WRITTEN EXERCISE A
Can you rewrite the passage of the Johnson Controls article starting at "Apollo, which had" and ending at "deal won't happen.", with "auction" replaced by "sale"?

TEXT TO READ
■ ■ ■

Johnson Controls Hits Snag in Process to Sell Car-Battery Business
November 08 2018 - 2:41PM
Dow Jones News
By Miriam Gottfried
Johnson Controls International PLC has hit a last-minute snag in
its quest to sell its automotive-battery business, according to
people familiar with the matter.
The company was nearing a deal to sell the unit to Brookfield
Asset Management Inc. for close to $14 billion, the people said.
Some analysts expected a deal with the private-equity firm to be
announced ahead of Johnson Controls' fiscal fourth-quarter earnings
report Thursday morning.
There was no deal announcement. Now, Apollo Global Management
LLC, an early contender, has been invited to rebid for the
business, the people said.
Apollo, which had offered around $13 billion, stopped its work
on the deal when it became clear that Brookfield had won the
auction, but it remains interested in the asset and is likely to
step back into the ring, they said. Apollo was further along than
Brookfield in its due diligence in what would be a complicated
carve-out and would have been ready to announce a deal for the
business soon after the Oct. 26 bidding deadline, some of the
people said.
It is unclear if other parties have also been asked to submit
new bids, and it is still possible that Brookfield will prevail or
that a deal won't happen.
If a deal is reached, it would be one of the largest leveraged
buyouts in a year filled with big ones. Private-equity firms have
raised record amounts of cash that they must put to work in order
to collect lucrative fees.
In January, Blackstone Group LP announced a $17 billion deal for
a majority stake in the financial-data business of Thomson Reuters
Corp. Carlyle Group LP in March said it, along with investment firm
GIC, would purchase the specialty chemicals business of Akzo Nobel
NV for about $12.6 billion, including debt. Also earlier this year,
KKR & Co. announced it would buy BMC Software Inc. and Envision
Healthcare Corp. for $8.3 billion and nearly $10 billion,
respectively, including debt.

■ ■ ■

WRITTEN EXERCISE B
Can you quote the records word for word, starting at the line that contains "I will pos(723,45)." and ending at the line that contains "coord(267,227)"?

■ ■ ■

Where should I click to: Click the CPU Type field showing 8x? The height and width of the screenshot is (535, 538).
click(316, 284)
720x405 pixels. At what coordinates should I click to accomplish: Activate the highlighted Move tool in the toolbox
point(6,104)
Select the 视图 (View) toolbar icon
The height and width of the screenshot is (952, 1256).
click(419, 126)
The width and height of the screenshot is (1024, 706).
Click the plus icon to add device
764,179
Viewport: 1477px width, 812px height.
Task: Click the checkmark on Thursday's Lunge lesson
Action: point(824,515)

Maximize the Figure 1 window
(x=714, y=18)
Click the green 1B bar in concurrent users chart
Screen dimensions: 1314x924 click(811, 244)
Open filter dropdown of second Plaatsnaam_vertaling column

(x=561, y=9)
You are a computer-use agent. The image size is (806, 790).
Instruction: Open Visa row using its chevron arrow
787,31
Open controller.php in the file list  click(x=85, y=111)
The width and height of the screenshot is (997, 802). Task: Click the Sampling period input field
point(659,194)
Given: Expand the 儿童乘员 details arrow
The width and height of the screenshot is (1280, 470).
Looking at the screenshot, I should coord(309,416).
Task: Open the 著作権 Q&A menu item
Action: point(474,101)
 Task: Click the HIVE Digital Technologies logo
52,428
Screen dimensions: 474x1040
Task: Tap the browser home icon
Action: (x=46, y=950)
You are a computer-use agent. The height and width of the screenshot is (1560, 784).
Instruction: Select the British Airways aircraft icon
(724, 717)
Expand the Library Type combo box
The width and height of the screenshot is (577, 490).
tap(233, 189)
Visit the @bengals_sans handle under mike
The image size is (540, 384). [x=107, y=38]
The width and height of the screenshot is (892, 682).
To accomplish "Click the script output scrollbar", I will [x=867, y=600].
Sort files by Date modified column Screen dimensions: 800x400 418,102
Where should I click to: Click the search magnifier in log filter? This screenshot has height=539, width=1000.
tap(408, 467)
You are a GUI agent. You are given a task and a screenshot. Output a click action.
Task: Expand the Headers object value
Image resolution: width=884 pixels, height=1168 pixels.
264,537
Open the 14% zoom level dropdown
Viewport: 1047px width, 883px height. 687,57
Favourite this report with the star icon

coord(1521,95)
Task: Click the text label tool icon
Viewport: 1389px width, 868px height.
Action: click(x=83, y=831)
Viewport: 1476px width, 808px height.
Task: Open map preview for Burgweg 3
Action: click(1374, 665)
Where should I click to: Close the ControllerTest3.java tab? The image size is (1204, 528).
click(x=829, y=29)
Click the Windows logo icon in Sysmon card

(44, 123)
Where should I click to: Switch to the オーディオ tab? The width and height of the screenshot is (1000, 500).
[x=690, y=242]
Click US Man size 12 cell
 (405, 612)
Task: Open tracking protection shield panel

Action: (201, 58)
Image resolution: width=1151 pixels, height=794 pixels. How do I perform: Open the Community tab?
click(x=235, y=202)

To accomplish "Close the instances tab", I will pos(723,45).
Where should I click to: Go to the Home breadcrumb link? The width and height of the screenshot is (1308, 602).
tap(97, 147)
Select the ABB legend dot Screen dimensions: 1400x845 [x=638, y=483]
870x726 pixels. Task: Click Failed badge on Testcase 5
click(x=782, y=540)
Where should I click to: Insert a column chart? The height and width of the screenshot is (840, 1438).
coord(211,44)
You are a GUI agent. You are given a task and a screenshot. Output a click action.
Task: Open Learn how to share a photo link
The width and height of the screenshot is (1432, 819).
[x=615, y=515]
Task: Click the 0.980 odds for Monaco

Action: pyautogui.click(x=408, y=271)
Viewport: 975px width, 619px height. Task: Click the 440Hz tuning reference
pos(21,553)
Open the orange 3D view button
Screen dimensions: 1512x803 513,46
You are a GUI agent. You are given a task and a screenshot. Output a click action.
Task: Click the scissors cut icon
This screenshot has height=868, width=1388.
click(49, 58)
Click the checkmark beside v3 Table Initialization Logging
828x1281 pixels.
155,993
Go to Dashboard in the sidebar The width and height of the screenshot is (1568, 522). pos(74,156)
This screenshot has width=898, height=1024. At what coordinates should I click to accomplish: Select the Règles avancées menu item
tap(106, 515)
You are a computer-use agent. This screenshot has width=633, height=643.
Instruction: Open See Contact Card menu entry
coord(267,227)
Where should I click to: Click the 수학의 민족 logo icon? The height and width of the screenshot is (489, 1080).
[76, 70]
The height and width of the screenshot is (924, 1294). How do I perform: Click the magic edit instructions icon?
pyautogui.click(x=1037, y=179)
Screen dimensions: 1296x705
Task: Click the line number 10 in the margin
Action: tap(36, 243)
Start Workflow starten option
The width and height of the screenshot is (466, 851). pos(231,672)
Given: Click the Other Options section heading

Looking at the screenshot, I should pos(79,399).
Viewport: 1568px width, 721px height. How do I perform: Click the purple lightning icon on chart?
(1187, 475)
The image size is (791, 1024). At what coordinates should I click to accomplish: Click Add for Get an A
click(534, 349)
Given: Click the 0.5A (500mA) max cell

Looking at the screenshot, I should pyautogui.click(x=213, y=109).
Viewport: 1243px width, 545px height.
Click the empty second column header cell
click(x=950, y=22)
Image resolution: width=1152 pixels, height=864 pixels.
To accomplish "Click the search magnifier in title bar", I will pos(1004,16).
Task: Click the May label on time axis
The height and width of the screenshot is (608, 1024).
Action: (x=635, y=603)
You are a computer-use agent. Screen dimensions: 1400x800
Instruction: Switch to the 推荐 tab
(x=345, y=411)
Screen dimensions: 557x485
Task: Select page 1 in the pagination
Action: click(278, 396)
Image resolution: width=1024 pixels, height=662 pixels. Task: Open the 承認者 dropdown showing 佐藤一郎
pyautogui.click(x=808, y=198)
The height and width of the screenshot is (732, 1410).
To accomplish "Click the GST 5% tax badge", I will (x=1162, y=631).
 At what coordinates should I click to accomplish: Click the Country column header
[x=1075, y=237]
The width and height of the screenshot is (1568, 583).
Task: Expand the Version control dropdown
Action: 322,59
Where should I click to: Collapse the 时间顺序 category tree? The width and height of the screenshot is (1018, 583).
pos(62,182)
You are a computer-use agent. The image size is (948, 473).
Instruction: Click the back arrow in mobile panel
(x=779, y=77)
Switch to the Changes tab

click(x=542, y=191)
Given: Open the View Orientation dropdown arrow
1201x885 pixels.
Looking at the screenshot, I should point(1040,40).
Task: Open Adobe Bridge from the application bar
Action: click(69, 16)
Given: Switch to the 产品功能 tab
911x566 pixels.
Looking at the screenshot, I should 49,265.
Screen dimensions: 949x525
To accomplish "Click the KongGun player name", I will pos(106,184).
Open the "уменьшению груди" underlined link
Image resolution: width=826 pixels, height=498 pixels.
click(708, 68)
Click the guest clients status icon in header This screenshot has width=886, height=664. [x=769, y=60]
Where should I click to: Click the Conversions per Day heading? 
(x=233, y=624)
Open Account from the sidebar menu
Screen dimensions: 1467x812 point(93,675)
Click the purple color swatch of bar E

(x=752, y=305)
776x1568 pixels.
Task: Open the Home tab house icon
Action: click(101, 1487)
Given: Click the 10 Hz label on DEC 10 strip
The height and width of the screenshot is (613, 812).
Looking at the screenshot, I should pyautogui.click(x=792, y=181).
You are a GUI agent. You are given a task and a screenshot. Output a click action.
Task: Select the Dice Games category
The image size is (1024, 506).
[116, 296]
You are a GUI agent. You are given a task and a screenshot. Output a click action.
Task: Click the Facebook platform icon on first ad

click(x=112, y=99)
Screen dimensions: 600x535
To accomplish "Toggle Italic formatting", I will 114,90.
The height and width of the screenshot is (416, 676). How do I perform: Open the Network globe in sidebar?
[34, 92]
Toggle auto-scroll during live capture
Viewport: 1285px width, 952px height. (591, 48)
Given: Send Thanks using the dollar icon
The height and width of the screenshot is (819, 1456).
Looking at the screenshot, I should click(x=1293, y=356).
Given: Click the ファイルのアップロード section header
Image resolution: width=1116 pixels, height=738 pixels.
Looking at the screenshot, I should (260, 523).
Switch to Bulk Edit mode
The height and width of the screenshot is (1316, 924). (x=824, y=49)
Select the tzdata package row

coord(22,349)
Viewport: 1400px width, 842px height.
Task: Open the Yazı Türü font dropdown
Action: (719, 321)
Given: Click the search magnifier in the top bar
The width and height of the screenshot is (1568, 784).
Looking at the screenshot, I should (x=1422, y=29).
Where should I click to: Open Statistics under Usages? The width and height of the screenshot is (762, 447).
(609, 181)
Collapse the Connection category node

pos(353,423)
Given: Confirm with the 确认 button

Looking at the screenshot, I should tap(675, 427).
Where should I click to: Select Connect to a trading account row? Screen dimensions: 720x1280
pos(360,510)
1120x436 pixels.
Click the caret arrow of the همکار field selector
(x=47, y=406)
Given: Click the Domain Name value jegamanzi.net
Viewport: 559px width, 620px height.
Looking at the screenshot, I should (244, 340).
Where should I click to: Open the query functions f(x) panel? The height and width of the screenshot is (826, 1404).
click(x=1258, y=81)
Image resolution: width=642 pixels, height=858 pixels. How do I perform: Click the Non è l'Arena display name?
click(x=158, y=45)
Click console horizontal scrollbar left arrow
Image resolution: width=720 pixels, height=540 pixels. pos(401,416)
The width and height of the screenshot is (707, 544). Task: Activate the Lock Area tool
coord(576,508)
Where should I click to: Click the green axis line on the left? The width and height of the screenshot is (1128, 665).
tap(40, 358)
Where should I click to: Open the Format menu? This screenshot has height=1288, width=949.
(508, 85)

■ ■ ■

FINISHED ANSWER A
Apollo, which had offered around $13 billion, stopped its work
on the deal when it became clear that Brookfield had won the
sale, but it remains interested in the asset and is likely to
step back into the ring, they said. Apollo was further along than
Brookfield in its due diligence in what would be a complicated
carve-out and would have been ready to announce a deal for the
business soon after the Oct. 26 bidding deadline, some of the
people said.
It is unclear if other parties have also been asked to submit
new bids, and it is still possible that Brookfield will prevail or
that a deal won't happen.

FINISHED ANSWER B
To accomplish "Close the instances tab", I will pos(723,45).
Where should I click to: Go to the Home breadcrumb link? The width and height of the screenshot is (1308, 602).
tap(97, 147)
Select the ABB legend dot Screen dimensions: 1400x845 [x=638, y=483]
870x726 pixels. Task: Click Failed badge on Testcase 5
click(x=782, y=540)
Where should I click to: Insert a column chart? The height and width of the screenshot is (840, 1438).
coord(211,44)
You are a GUI agent. You are given a task and a screenshot. Output a click action.
Task: Open Learn how to share a photo link
The width and height of the screenshot is (1432, 819).
[x=615, y=515]
Task: Click the 0.980 odds for Monaco

Action: pyautogui.click(x=408, y=271)
Viewport: 975px width, 619px height. Task: Click the 440Hz tuning reference
pos(21,553)
Open the orange 3D view button
Screen dimensions: 1512x803 513,46
You are a GUI agent. You are given a task and a screenshot. Output a click action.
Task: Click the scissors cut icon
This screenshot has height=868, width=1388.
click(49, 58)
Click the checkmark beside v3 Table Initialization Logging
828x1281 pixels.
155,993
Go to Dashboard in the sidebar The width and height of the screenshot is (1568, 522). pos(74,156)
This screenshot has width=898, height=1024. At what coordinates should I click to accomplish: Select the Règles avancées menu item
tap(106, 515)
You are a computer-use agent. This screenshot has width=633, height=643.
Instruction: Open See Contact Card menu entry
coord(267,227)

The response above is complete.